I used to make a living as a Registered Investment Adviser and worked with Vanguard Group and other investment management firms. Now I provide generic standardized advice on investments when appropriate in the course of other accounting and financial planning services. My work now does not require a separate government registration as an investment adviser.
Why isn’t the advice regulated? Because the advice is so simple and self-evident that it does not cross over into what the federal and state governments consider a regulated activity1.
What’s the advice? Open an account at Vanguard and pick from among their most popular no-low ultra low cost broad market index funds. Then follow a few simple, well-researched and widely publicized investment management principles, and you’ll do better than most investors over the long term.

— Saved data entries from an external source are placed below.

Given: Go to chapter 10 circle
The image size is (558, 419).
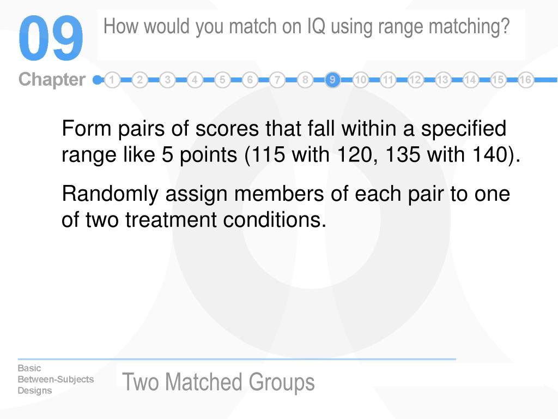Looking at the screenshot, I should [x=360, y=80].
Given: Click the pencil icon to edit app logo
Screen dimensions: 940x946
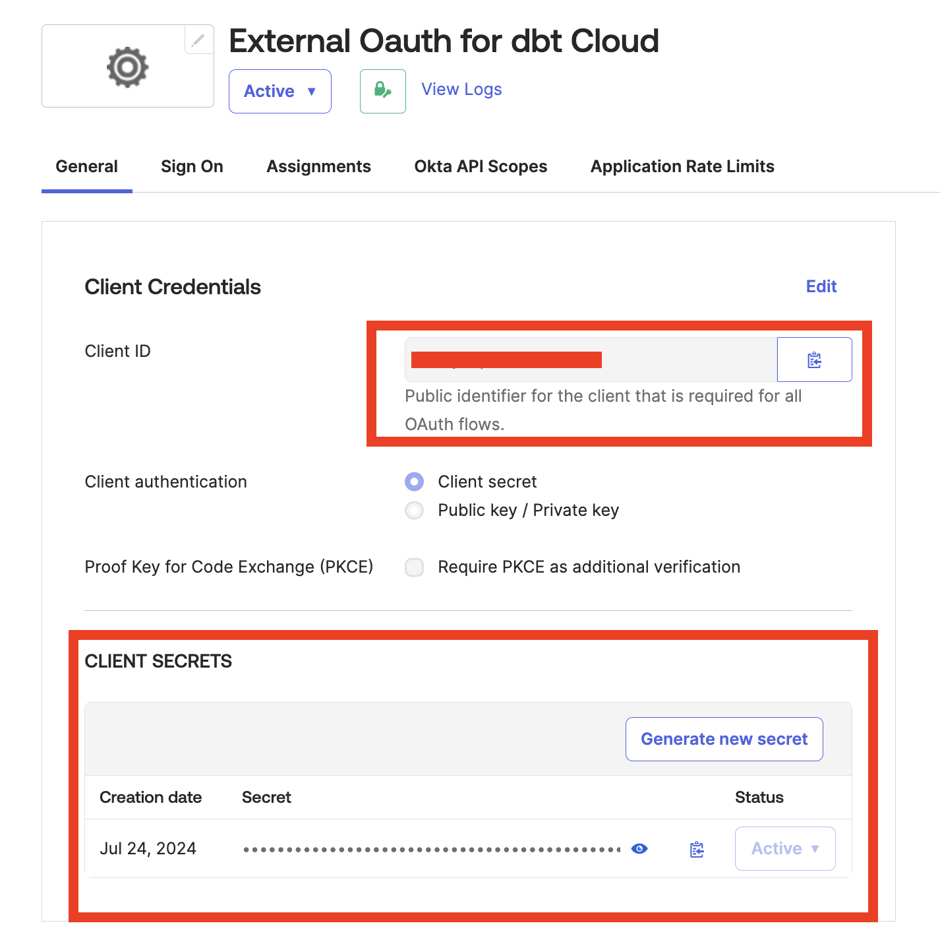Looking at the screenshot, I should (x=198, y=41).
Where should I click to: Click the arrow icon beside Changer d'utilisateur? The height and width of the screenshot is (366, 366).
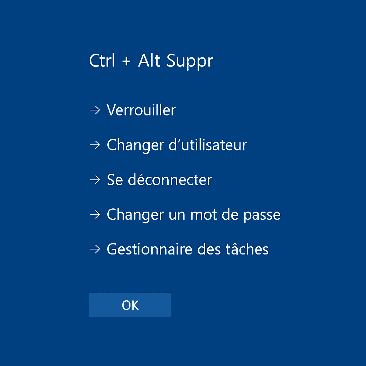pos(95,145)

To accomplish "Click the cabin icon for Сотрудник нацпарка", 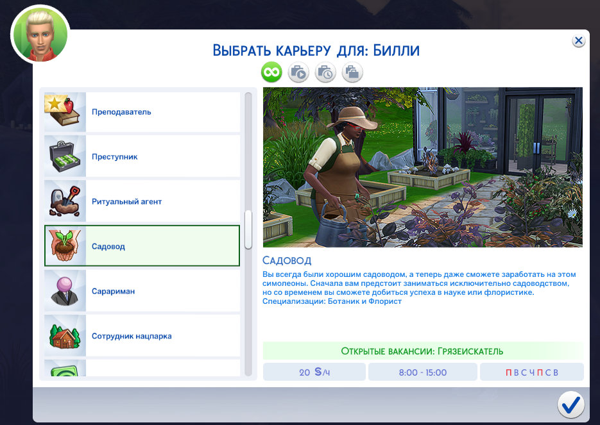I will (x=65, y=336).
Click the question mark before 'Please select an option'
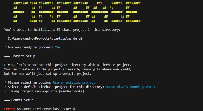 click(5, 83)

What’s the evidence? There is plenty of academic evidence to support this approach that is not discussed here. But this latest report is a good starting point (or ending point for those who wish to take the short course).
What about results? This article in Wall Street Journal today talks about how Warren Buffet bet on Vanguard Index Fund that outperformed – by a large margin – the hand-picked investments by professionals. While this story is anecdotal, the underlying principle is well-proven in portfolio science. Plainly stated: no load index funds are the best option for individual investors. Vanguard Group is at the top of the heap in this investment specialty.
1 Not all accountants agree with this position, apparently especially those without an investment career background. My own background includes years of work as a registered representative, a master’s degree with a specialization in portfolio management and adviser registrations with the Pennsylvania and New Jersey securities commission. I now feel comfortable talking and writing about investments on a generic basis without triggering a requirement for separate career registration.